EMU coach Ron English, who replaced six members of his coaching staff, believes the turnover will benefit his team. He believes the Eagles are better equipped to begin building a winning program.
Finishing 0-12 in English's first season, EMU was picked to finish last in the Mid-American Conference's West Division at Friday's MAC media day at Ford Field.
English said he refuses to let last year's finish, preseason prognostications or questions about the turnover distract him.
The players who departed were, English said, either unwilling to compete the way he wanted or didn't want to put the necessary academic time. The fresh start is paying off, he said. English's players are seeing differences.
"You could definitely tell that there were guys that didn't really want to be here," junior offensive lineman Bridger Buche said Friday. "But this is definitely a different team - just the attitude in the workouts, when we're just together, it's just different and you can just tell that we're all in."
There's still a lot of question marks surrounding English's team. Alex Gillett and Devontae Payne are competing for the starting quarterback job. Both are young and neither has proven to be the runaway leader for job.
Eastern's defensive line is bigger and more physical and may headline a unit that English said he should have taken more control over last year when the Eagles ranked last in the country in run defense.
The Eagles' secondary lacks depth but is talented and will get a big boost from safety Latarrius Thomas, who sat out last season after transferring from Louisville.
For all the issues that need addressing before the season starts Sept. 4 against Army, English's comfort level is noticeably higher than it was last year. While there are no marquee names to point to in terms of a go-to player, English feels his team overall is at a better place.
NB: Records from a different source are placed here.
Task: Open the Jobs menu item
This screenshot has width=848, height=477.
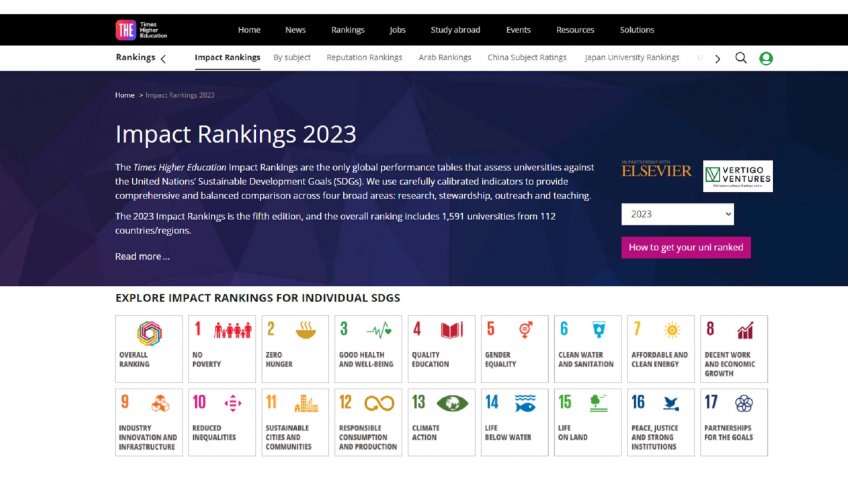Action: [x=397, y=30]
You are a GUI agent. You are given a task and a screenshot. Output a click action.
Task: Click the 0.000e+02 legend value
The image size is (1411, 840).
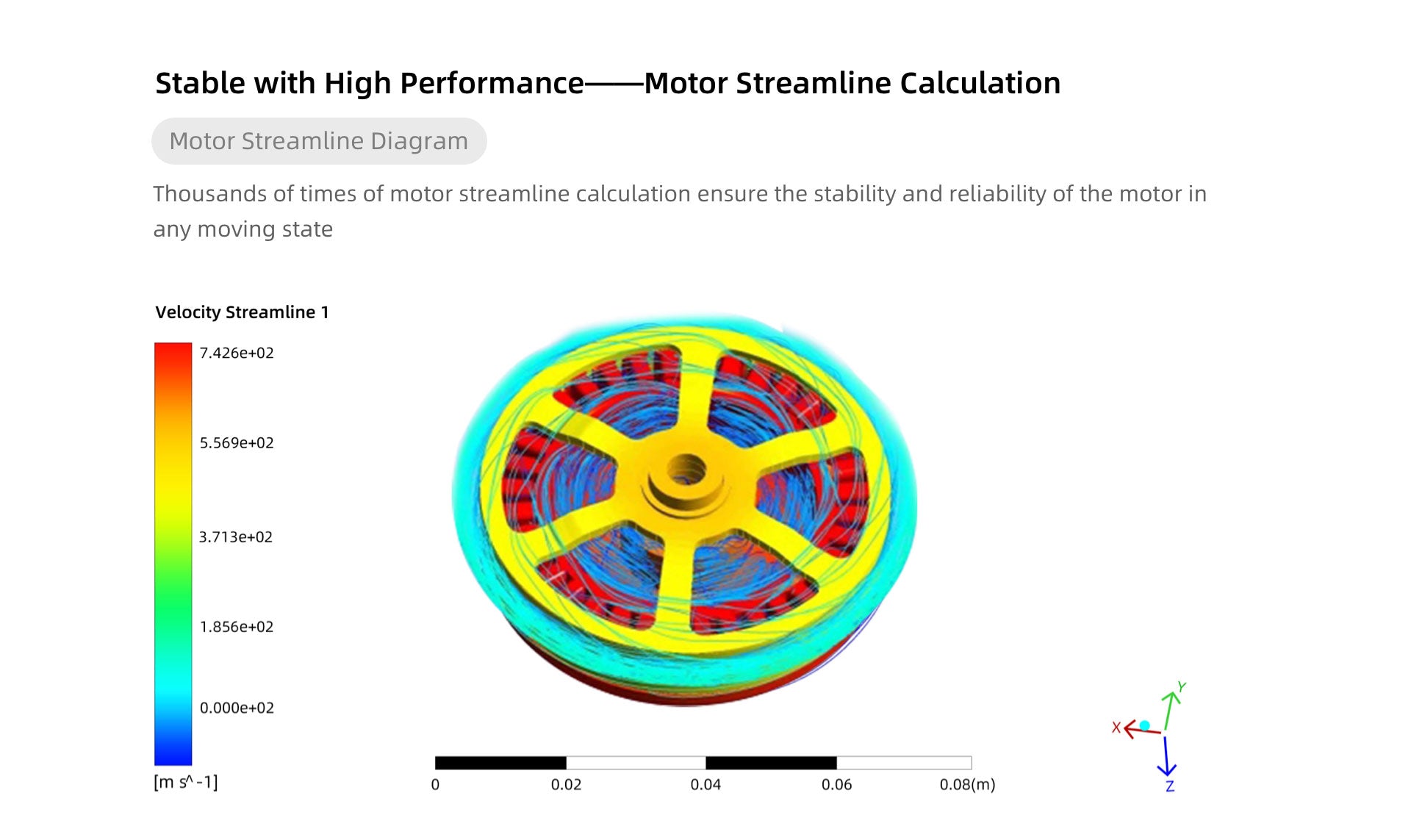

But, there is still work to be done, especially when it comes to hanging the culture of a program that hasn't posted a winning record since 1995.
"If you haven't won, you don't appreciate how hard it is to win and you're not willing to do the work," he said. "You see a lot of close games where a team loses at the end and that's because they're not really willing to do what it takes.
"I think you need to teach people how to win and there's a point where it's not a talent issue. It's a mentality issue."